* Objectives *
- A) Which functions whose names begin with "curl_" are called in the PHP code of the cURL thread? List each one once.
- B) How would you put this sentence from the cURL thread into French: "When I try any other website, it works instantly."
- C) Print the stretch of the cURL thread from "In my browser, it" through "404 (not found).".

0

I use cURL / file_get_contents very often to get a page's source code. However, there is one website where this is not working for me.

Here is the code:

<?php 

$c = curl_init('https://plus.nl');
curl_setopt($c, CURLOPT_RETURNTRANSFER, true);
curl_setopt($c, CURLOPT_FOLLOWLOCATION, true);
curl_setopt($c, CURLOPT_POST, true);
//curl_setopt(... other options you want...)

$html = curl_exec($c);

if (curl_error($c))
    die(curl_error($c));

// Get the status code
$status = curl_getinfo($c, CURLINFO_HTTP_CODE);

curl_close($c);

echo $html;


?>

In my browser, it just keeps loading. When I try any other website, it works instantly. What's up with this website that it does not work?

MantiNL
  • 69
  • 12

2 Answers2

3

EDIT: Having tried what you're doing, I can actually see the errors in the console. It's much simpler than x-frame-option security. The HTML refers to javascript and css at relative paths to the loaded HTML. In your case, the loaded HTML is coming from your website, not the original plus.nl - and hence all requests for css/javascript/images/etc - all result in 404 (not found).

Original answer (this is not applicable based on my further investigation): Most likely, the answer is with X-FRAME-OPTION header. The basic html is almost empty; everything else is loaded via javascript. Their X-FRAME-OPTION header only allows the assets to be loaded if the URL in the browser is https:/www.plus.nl/ - and in your case it's not, therefore none of the dynamic stuff can be loaded/executed.

Aleks G
  • 56,435
  • 29
  • 168
  • 265
  • Thanks for the reply. Is there any way around this? – MantiNL Jul 16 '18 at 15:54
  • You're completely misunderstanding `X-Frame-Options`. He isn't using frames. – SLaks Jul 16 '18 at 15:55
  • @MantiNL No, there is not. This is exactly what these headers are there for - it's a security measure. – Aleks G Jul 16 '18 at 15:55
  • @SLaks I do understand x-frame-option, although in this case, upon further investigation, I can see that the problem is something completely different. I updated my answer accordingly. – Aleks G Jul 16 '18 at 16:02
  • Reply to your edit: Wouldn't it be possible to change these relative paths to their correct locations? – MantiNL Jul 18 '18 at 14:33
0

I tried file_get_contents and it works on the site. However, it's not very usable since the site is detecting the lack of javascript. Setting the useragent with curl didn't do the trick as well.

I'm just getting the message

We werken momenteel aan de website. De huidige pagina werkt nog niet optimaal op mobiel.

which translates to:

We're currently working on the website. The current page isn't optimally working for mobile devices.

So maybe your IP just got banned by them.

maio290
  • 6,440
  • 1
  • 21
  • 38

* Stored data *
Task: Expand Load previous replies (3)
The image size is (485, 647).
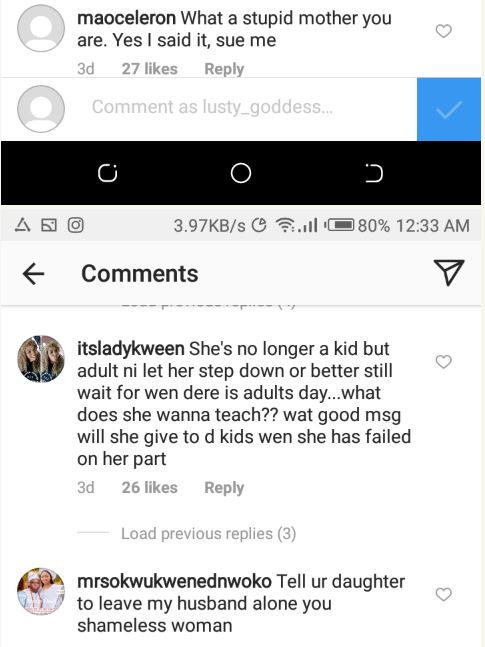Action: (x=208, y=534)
--
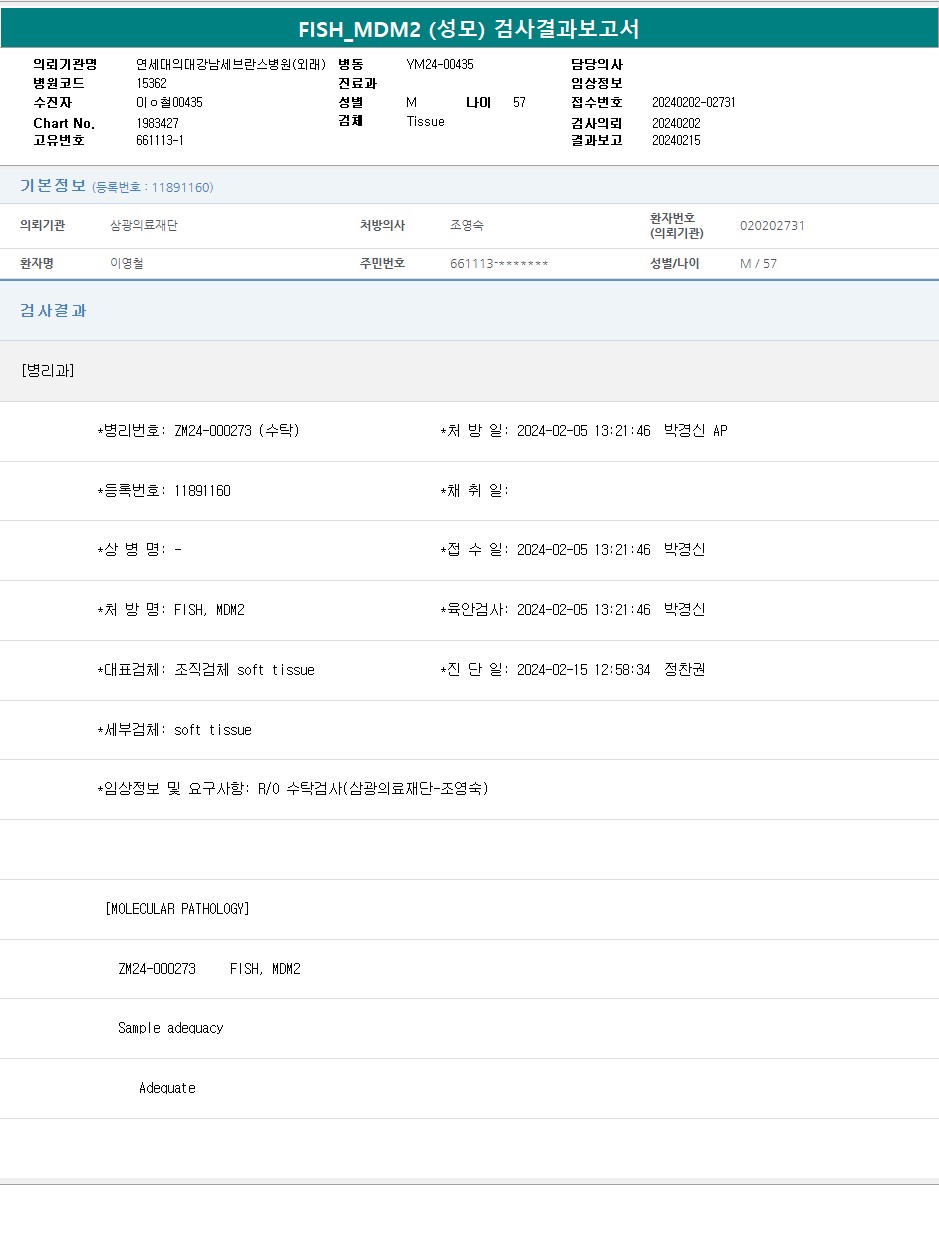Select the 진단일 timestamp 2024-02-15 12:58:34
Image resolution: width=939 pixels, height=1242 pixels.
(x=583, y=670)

* Complete answers *
- A) curl_init, curl_setopt, curl_exec, curl_error, curl_getinfo, curl_close

- B) Quand j'essaie n'importe quel autre site web, ça fonctionne instantanément.

- C)
In my browser, it just keeps loading. When I try any other website, it works instantly. What's up with this website that it does not work?

MantiNL
  • 69
  • 12

2 Answers2

3

EDIT: Having tried what you're doing, I can actually see the errors in the console. It's much simpler than x-frame-option security. The HTML refers to javascript and css at relative paths to the loaded HTML. In your case, the loaded HTML is coming from your website, not the original plus.nl - and hence all requests for css/javascript/images/etc - all result in 404 (not found).